Calibration and edge accuracy were excellent out of the box. I didn’t have to change a thing to reach any corner targets. Parallax is also minimal while looking down at the display. From the side, the distance between the pen tip andthe cursor is no more than 1/16-inch, and I didn’t have any issues compensating for it.
The hard pen nibs tend to squeak a little bit against the glass. Fortunately, the supplied matte screen protector dulls the squeaks and provides a velvety drawing surface.
The screen protector itself is an overlay that attaches to the top edge of the display. This is very easy to apply and avoids unwanted bubbles and blemishes.
As I mentioned above, the Artist 16 is compatible with pens from Huion and Yiynova. Before applying the screen protector, I found the Yiynova’s pen tip to be slightly preferable to the XP-Pen’s on the bare glass.
The supplied pens have a nice size. They’re lightweight plastic and coated in a rubberized material, with just the right amount of heft. Here too I found I preferred the Yiynova pen’s contoured body and slightly longer barrel.
The two side switches are prominent and easy to find or avoid as necessary. The buttons do have a little bit of play but not enough to be annoying. The pen has no eraser tip or Bluetooth button. Its end contains an input for the charging cable.
The company claims that the pen should last up to 100 hours on a full charge. To achieve this, the pen automatically goes into sleep mode after 20 minutes. To wake it, you tap it against the display.
Buttons can only be mapped to simulate mouse clicks or toggle between pen and eraser. A radial menu or other keyboard shortcuts would be a nice bonus.
Express Keys are pre-configured to change brush size and zoom in and out. There’s also an Undo, Hand, Brush and Eraser preset.

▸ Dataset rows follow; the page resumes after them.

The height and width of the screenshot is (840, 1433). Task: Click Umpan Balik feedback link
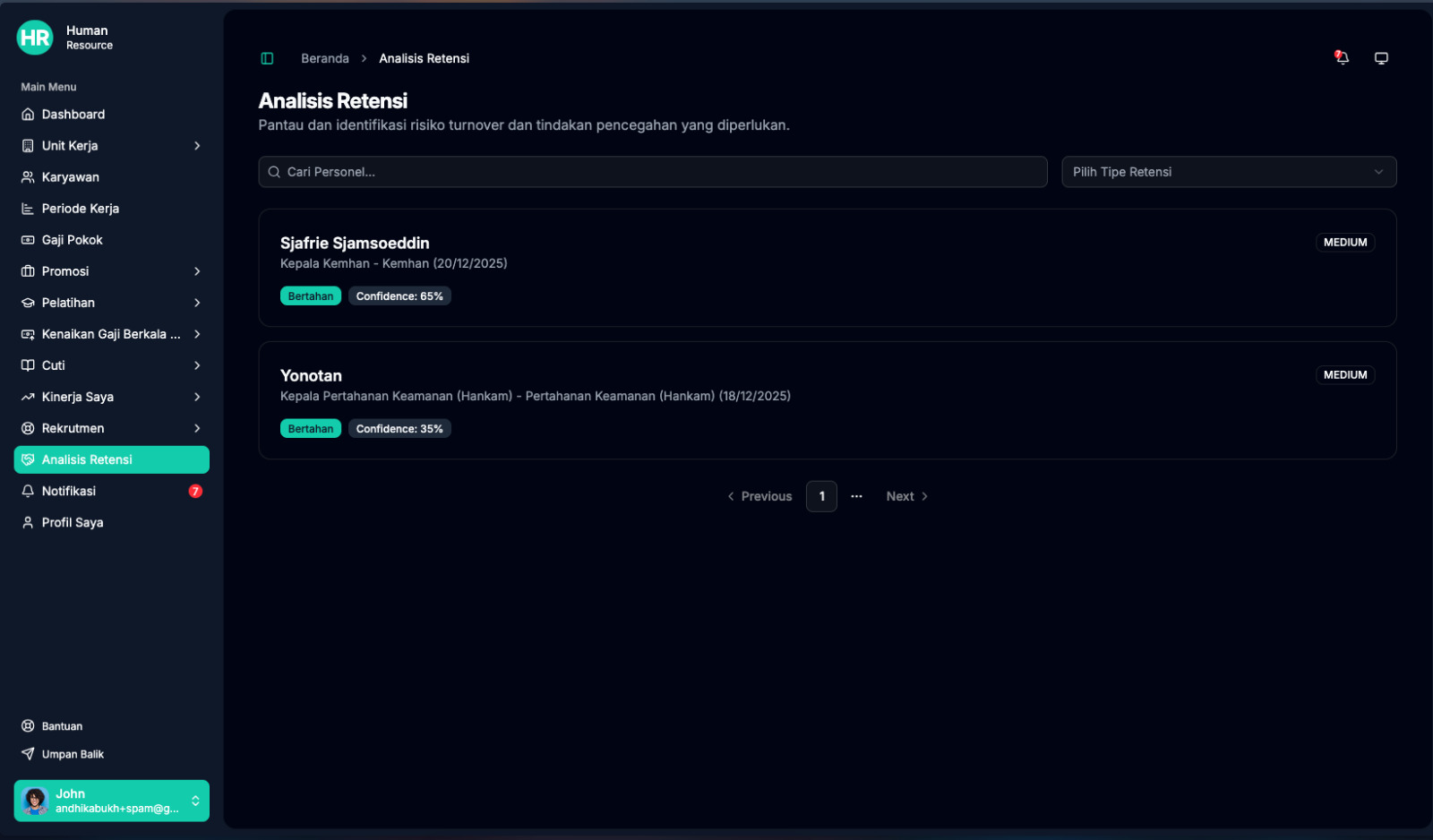point(73,754)
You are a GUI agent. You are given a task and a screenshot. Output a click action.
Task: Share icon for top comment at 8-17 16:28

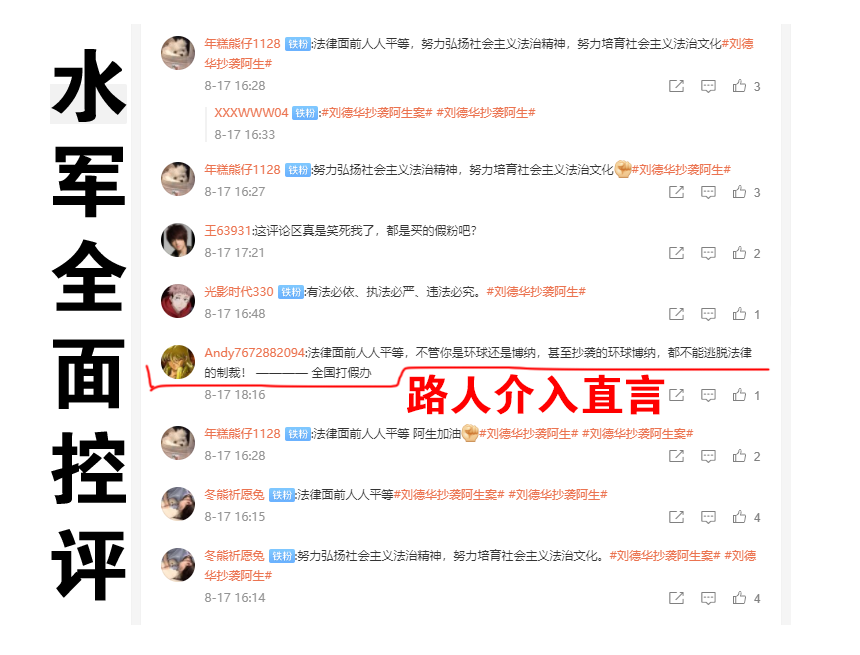point(676,86)
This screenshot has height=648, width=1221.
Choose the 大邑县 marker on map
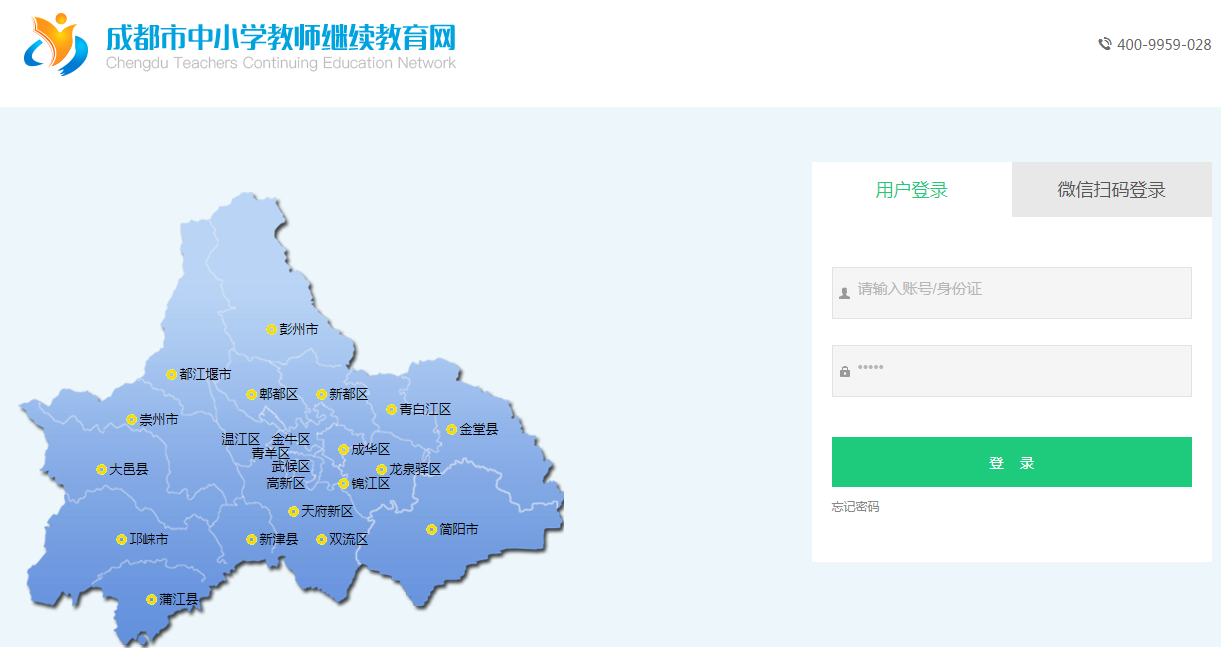(x=101, y=469)
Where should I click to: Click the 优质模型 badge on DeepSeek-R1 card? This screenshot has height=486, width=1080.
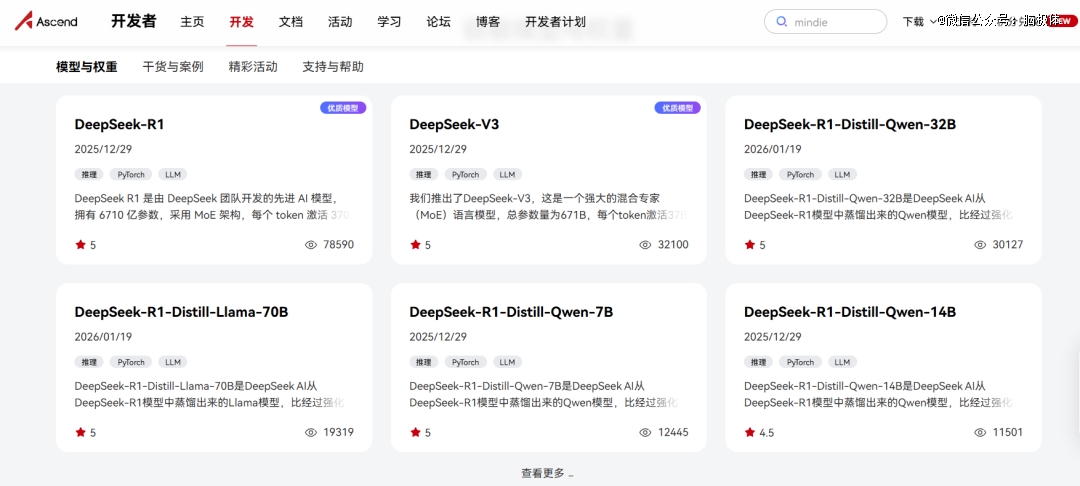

The Express Key settings are very robust and you can change them to launch programs or trigger hotkeys or even control multimedia functions. Unfortunately, Express Key settings are global. They can’t be assigned for individual programs, so if you adjust your keys for one tool, you’ll need to make manual changes every time you run another application.
The pen driver offers 4- and 9-point calibration. Neither of these reaches into the display corners, so if your device isn’t well calibrated out of the box, you may be out of luck.
There are 17 Click Sensitivity stops from Light to Heavy in the Pressure control panel. I had to set my sensitivity to one stop above lightest to get the full range of pressure. Like all the other UC Logic devices I’ve tested, the middle range of pressure is the digitizer’s biggest limitation. It’s really easy to blow past the middle levels. I also found that initial activation force was too high when I went above the third pressure notch.
In practice, pressure was very responsive in Clip Studio Paint using either Wintab or Windows Ink. I also had very good results in Photoshop, Sketchbook Pro and Sketchable.
It’s a shame that the XP-Pen doesn’t offer a touch-enabled version of the Artist 16. I know many artists coming from Mac or on Windows 7 continue to be hesitant to use gestures, but they are such a time saver for panning and zooming that I miss them terribly when they’re not available.
If you’re in the market for a low-cost pen display, it’s hard not to like the Artist 16; however, unless you’re very tight for cash or desk space, the larger Artist 22E is probably the better choice, as it only costs $200 more.
Demanding professionals with large budgets should stick with Wacom, but if you need an affordable pen display that you can easily transport from one location to another (even if it’s only from your desktop to your lap), the XP-Pen Artist 16 is definitely the price-performance leader.